* WORK REQUIRED
Could you restate exactly the lines that begin at the line with "Click the 'холодильник атлант' query text" and end at the final line of the data?
[[ DATA LISTING, beginning ]]
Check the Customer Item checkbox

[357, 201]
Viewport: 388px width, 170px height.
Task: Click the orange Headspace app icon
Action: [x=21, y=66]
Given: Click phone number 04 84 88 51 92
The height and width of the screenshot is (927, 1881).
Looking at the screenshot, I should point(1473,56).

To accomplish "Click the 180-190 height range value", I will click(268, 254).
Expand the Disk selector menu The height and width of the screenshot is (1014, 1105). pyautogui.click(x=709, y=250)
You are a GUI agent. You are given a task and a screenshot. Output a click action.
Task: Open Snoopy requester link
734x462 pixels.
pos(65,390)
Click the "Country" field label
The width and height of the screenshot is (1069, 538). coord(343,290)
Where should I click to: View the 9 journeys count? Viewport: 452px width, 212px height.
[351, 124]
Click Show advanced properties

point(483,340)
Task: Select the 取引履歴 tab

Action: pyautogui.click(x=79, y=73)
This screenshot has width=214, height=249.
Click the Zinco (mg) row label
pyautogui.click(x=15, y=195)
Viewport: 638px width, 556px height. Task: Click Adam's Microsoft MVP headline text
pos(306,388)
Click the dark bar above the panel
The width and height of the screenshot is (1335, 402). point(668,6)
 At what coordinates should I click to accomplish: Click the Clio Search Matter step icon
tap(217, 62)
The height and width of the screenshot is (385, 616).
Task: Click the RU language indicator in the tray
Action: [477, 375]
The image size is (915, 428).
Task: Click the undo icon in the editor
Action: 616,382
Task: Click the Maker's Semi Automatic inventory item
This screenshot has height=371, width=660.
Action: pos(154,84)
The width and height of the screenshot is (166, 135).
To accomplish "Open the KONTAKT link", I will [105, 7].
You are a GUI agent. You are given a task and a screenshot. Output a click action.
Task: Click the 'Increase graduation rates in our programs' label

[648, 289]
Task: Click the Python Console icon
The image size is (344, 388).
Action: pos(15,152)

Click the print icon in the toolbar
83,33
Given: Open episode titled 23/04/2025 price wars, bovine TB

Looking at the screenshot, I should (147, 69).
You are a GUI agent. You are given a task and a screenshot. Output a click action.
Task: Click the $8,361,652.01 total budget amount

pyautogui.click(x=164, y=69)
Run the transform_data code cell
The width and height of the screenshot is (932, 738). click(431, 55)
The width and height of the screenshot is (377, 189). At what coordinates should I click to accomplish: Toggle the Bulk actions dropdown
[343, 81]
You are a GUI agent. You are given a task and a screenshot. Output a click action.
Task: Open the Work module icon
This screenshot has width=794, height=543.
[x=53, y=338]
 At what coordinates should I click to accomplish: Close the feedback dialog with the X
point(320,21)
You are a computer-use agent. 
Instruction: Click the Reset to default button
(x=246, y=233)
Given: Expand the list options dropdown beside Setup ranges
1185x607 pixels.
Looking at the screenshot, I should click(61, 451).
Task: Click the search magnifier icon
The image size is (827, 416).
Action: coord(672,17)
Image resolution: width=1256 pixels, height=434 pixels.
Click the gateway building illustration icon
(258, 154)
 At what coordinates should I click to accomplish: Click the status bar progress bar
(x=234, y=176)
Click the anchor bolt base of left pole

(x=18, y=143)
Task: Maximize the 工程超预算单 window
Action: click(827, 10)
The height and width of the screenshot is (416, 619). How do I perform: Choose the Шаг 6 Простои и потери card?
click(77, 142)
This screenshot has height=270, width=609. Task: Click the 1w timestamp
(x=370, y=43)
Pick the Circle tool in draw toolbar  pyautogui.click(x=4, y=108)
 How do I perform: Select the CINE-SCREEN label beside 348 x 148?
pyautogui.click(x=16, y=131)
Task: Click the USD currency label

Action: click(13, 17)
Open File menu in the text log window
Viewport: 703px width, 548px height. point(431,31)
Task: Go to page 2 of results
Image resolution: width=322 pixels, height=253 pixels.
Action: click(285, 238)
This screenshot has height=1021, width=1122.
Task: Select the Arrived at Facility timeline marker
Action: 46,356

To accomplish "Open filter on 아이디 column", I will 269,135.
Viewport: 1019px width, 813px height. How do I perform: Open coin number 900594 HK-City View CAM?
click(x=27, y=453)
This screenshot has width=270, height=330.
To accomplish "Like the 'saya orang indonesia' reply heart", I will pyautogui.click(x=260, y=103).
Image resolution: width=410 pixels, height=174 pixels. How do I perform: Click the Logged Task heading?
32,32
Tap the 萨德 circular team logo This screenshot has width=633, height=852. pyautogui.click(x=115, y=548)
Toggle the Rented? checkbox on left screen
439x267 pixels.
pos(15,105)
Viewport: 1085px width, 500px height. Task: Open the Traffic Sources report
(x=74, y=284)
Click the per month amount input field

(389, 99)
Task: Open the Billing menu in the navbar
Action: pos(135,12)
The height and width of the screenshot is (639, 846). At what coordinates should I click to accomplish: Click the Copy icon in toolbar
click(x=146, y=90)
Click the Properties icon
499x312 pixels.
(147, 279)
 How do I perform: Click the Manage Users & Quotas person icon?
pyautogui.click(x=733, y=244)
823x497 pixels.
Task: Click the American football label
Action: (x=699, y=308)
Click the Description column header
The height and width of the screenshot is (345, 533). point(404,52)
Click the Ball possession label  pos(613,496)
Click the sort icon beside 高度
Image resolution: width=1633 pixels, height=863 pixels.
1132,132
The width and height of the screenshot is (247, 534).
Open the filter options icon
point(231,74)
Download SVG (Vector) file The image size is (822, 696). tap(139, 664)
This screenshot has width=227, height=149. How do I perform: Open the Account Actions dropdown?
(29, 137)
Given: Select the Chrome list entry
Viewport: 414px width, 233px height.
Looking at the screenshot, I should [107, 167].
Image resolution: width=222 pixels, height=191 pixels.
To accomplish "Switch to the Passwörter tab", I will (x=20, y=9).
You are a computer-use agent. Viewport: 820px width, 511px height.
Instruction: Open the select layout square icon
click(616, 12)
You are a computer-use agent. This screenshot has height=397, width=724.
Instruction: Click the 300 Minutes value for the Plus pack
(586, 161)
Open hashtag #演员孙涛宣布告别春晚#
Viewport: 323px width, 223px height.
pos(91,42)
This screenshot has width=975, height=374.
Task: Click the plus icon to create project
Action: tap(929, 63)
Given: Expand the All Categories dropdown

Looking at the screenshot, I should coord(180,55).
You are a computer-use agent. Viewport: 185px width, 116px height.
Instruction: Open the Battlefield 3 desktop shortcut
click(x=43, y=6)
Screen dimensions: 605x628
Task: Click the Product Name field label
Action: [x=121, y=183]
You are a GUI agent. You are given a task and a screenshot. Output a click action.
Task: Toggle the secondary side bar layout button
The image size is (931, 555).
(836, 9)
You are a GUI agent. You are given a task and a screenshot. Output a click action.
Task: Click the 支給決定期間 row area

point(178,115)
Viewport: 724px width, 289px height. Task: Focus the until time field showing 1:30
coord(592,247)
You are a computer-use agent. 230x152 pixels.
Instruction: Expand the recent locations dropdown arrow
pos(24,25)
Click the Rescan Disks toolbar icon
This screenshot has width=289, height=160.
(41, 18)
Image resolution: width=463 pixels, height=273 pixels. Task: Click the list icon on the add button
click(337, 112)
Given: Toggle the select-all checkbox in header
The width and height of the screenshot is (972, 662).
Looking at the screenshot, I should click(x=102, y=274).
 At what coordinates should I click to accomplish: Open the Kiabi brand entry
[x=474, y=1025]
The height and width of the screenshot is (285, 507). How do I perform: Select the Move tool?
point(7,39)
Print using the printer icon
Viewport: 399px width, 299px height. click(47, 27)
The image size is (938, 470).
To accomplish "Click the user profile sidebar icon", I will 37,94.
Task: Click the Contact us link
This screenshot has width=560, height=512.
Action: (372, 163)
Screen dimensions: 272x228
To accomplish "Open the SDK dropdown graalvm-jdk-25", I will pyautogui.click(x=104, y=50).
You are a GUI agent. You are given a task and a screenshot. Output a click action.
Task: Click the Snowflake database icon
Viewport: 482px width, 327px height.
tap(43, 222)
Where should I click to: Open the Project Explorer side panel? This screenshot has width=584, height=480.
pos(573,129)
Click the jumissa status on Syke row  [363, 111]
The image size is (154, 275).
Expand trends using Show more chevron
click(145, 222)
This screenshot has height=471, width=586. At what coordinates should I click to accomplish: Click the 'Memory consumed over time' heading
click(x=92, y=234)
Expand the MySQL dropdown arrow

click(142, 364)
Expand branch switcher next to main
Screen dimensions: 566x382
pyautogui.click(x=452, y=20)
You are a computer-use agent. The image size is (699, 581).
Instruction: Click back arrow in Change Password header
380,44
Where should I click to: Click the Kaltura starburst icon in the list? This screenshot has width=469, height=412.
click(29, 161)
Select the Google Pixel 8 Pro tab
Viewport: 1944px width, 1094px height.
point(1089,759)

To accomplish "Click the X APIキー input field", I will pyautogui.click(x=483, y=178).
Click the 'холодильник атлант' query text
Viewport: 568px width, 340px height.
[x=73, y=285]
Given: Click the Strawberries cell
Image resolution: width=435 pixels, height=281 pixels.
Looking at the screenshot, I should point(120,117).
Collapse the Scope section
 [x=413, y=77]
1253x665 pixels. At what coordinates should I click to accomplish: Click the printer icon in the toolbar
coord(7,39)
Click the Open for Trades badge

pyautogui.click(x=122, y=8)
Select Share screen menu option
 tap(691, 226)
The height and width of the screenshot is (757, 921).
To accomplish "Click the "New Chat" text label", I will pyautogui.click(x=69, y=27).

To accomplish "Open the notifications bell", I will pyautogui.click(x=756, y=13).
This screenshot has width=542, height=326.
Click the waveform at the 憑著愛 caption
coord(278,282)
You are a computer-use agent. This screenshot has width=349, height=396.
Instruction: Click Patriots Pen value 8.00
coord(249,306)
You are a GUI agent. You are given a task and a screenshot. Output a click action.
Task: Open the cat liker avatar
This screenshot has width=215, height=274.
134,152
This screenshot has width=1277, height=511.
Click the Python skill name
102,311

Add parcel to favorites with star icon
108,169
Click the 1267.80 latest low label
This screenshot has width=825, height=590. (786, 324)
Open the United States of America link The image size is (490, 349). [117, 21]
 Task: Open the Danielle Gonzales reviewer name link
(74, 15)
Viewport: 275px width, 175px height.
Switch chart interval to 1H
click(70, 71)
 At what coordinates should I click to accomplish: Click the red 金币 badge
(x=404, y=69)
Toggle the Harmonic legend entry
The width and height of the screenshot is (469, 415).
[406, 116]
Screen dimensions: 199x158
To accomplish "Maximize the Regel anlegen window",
[[ DATA LISTING, end ]]
* RESULT OF THE TASK
Click the 'холодильник атлант' query text
Viewport: 568px width, 340px height.
[x=73, y=285]
Given: Click the Strawberries cell
Image resolution: width=435 pixels, height=281 pixels.
Looking at the screenshot, I should point(120,117).
Collapse the Scope section
 [x=413, y=77]
1253x665 pixels. At what coordinates should I click to accomplish: Click the printer icon in the toolbar
coord(7,39)
Click the Open for Trades badge

pyautogui.click(x=122, y=8)
Select Share screen menu option
 tap(691, 226)
The height and width of the screenshot is (757, 921).
To accomplish "Click the "New Chat" text label", I will pyautogui.click(x=69, y=27).

To accomplish "Open the notifications bell", I will pyautogui.click(x=756, y=13).
This screenshot has width=542, height=326.
Click the waveform at the 憑著愛 caption
coord(278,282)
You are a computer-use agent. This screenshot has width=349, height=396.
Instruction: Click Patriots Pen value 8.00
coord(249,306)
You are a GUI agent. You are given a task and a screenshot. Output a click action.
Task: Open the cat liker avatar
This screenshot has width=215, height=274.
134,152
This screenshot has width=1277, height=511.
Click the Python skill name
102,311

Add parcel to favorites with star icon
108,169
Click the 1267.80 latest low label
This screenshot has width=825, height=590. (786, 324)
Open the United States of America link The image size is (490, 349). [117, 21]
 Task: Open the Danielle Gonzales reviewer name link
(74, 15)
Viewport: 275px width, 175px height.
Switch chart interval to 1H
click(70, 71)
 At what coordinates should I click to accomplish: Click the red 金币 badge
(x=404, y=69)
Toggle the Harmonic legend entry
The width and height of the screenshot is (469, 415).
[406, 116]
Screen dimensions: 199x158
To accomplish "Maximize the Regel anlegen window",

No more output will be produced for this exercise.